DATA FOR PROCESSING -

▬▬▬▬▬▬

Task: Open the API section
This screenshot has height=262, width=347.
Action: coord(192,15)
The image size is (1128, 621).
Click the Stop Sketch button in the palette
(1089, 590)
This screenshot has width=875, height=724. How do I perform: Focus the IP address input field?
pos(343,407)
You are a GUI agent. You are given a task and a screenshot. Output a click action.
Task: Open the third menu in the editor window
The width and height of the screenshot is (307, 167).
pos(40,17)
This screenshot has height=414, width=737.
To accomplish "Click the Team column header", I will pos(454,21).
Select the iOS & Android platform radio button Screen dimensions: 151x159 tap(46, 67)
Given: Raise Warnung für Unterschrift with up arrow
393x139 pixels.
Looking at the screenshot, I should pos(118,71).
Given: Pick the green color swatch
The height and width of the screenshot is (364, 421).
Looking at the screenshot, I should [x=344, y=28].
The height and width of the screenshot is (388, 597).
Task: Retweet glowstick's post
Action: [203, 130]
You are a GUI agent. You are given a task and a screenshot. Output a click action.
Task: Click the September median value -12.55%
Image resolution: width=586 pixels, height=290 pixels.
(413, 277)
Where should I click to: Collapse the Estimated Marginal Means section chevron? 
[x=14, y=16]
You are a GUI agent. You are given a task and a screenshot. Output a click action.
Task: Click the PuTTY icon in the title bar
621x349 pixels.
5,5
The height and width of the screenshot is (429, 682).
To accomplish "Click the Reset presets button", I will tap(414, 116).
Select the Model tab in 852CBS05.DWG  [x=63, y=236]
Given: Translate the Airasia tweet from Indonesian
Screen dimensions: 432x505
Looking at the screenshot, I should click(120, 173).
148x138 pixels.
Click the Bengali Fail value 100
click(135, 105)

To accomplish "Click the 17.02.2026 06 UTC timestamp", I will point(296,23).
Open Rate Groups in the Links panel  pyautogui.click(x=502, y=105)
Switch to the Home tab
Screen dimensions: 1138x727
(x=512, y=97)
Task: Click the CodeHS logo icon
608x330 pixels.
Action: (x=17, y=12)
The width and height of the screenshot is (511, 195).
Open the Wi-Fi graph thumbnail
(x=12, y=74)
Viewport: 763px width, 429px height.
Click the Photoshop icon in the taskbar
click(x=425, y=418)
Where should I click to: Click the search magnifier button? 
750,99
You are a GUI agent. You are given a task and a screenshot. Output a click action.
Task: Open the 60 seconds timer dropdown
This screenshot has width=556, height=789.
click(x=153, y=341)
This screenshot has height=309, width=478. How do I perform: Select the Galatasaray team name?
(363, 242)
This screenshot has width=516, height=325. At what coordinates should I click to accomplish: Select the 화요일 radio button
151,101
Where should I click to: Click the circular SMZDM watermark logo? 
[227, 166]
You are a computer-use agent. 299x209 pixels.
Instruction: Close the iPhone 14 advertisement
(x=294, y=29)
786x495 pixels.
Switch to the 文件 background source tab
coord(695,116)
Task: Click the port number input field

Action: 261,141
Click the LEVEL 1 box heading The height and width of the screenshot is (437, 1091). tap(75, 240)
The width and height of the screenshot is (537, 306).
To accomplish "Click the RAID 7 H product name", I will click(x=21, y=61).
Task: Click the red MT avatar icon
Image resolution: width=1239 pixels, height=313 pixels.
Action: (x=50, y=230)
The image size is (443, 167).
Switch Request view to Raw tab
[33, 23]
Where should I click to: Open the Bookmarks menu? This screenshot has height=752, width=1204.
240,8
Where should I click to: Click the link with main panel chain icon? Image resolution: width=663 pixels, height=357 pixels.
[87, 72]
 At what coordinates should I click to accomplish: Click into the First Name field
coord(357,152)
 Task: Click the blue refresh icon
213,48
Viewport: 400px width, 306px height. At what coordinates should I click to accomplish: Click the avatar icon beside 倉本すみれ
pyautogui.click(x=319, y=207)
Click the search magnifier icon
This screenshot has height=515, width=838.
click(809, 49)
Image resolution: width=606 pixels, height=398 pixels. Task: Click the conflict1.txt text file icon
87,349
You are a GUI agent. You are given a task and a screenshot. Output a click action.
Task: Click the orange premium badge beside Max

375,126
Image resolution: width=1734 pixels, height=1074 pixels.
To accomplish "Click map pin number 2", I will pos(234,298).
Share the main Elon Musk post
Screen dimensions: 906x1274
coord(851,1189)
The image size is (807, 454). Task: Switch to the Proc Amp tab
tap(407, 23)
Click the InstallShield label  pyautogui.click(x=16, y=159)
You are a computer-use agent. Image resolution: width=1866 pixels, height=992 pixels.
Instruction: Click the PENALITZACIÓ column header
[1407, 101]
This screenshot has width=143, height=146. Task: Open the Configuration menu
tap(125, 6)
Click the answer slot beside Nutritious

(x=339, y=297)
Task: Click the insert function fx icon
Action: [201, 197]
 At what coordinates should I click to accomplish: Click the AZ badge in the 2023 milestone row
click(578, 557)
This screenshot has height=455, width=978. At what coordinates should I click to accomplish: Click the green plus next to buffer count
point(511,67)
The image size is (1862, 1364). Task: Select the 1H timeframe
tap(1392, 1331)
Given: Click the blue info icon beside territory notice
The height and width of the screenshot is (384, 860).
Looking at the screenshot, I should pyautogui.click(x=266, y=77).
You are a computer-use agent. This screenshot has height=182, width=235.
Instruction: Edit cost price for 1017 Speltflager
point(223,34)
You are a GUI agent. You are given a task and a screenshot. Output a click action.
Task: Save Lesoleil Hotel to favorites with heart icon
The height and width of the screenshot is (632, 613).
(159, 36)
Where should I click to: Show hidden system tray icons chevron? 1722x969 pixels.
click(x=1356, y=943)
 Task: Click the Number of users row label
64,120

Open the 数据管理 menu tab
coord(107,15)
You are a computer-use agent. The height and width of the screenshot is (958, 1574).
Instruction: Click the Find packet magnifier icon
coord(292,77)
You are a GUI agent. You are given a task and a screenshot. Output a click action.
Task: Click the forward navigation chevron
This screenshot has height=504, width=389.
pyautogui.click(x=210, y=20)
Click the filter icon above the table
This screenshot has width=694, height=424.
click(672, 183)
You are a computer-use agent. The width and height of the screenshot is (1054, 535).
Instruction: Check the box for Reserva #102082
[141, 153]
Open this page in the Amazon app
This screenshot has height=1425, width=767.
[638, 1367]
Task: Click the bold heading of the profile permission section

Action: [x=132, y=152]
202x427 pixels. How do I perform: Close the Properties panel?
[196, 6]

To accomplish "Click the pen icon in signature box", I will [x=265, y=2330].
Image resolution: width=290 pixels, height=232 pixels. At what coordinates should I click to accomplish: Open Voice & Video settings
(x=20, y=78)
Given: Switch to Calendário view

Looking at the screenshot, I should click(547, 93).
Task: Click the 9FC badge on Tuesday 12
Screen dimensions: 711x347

▬▬▬▬▬▬

WHAT IS EXPECTED - Rewrite the entries from the line containing "The image size is (1128, 621)." to the line containing "pos(343,407)", both lines included, and keep the requests as they are. Multiply each coordinate in the answers by 2.45 and round to whole numbers, with halves rounded up.

CORRECT RESPONSE -
The image size is (1128, 621).
Click the Stop Sketch button in the palette
(2668, 1446)
This screenshot has width=875, height=724. How do I perform: Focus the IP address input field?
pos(840,997)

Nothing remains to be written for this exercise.